Se cumplen treinta y cinco años de lo que fuera la primera gira europea de Nirvana. Y pasaron treinta desde la inexplicable y sorprendente decisión de Cobain. Alguna versión sobre que su final pudo haber sido un asesinato sólo aportó confusión. El rocker pesimista y escéptico ya había partido. El poeta del grunge ya había dejado una obra cruda y desesperanzada. Y aunque para algunos sólo haya sido un póster o un clip de la MTV, Kurt Cobain fue mucho más: una especie de Albert Camus del rock. Y ya no tuvo tiempo para seguir disculpándose.
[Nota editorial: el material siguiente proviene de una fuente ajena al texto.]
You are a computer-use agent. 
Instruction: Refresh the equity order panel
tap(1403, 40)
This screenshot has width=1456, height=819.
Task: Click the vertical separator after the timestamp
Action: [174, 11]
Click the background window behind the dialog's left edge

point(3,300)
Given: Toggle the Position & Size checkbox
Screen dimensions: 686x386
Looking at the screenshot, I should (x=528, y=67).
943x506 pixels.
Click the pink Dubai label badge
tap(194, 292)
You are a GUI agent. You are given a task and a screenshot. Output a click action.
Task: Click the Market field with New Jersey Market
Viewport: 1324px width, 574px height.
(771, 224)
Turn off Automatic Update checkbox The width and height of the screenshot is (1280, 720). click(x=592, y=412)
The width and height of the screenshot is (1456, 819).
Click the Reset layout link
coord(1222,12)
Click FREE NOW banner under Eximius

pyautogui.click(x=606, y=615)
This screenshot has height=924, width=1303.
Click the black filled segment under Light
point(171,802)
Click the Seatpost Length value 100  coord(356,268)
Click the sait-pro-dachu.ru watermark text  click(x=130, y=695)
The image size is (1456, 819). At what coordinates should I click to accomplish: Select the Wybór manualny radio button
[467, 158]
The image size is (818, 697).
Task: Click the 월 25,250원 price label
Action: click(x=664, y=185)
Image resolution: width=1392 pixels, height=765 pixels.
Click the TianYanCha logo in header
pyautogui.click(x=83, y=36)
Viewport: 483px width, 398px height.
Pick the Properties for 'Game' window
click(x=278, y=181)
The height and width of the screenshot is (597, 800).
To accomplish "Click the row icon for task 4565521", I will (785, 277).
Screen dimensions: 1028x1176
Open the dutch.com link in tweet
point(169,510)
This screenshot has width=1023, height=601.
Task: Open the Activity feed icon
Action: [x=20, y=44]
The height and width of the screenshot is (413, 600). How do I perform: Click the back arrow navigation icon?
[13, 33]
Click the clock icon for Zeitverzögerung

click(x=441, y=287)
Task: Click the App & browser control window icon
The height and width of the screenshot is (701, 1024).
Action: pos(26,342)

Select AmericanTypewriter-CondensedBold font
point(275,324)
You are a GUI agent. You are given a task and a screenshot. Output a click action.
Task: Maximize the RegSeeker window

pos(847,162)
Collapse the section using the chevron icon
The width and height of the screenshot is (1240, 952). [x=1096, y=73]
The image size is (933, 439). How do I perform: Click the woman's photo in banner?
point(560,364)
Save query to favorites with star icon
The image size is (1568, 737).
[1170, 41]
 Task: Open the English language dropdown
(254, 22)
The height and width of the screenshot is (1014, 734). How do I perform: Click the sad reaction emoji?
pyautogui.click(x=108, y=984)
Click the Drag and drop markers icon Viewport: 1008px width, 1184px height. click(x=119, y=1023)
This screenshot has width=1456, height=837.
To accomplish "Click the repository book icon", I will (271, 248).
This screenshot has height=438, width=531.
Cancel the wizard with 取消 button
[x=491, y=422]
Para seguir cantando “All apologies”. Para seguir pidiendo perdón.
Y en el medio de todo, y entre tanto totalitarismo de una Academia que suele mirarse su propio ombligo filosófico, un modesto pensador argentino, que sigue tratando de iluminar entre la bruma, y que lo viene haciendo desde hace años en esta Columna y también en sus demás compromisos periodísticos y académicos, vuelve a Roma para hacerse escuchar y destacar, entre tantos filósofos que nos dio el rock, al inolvidable Kurt Cobain.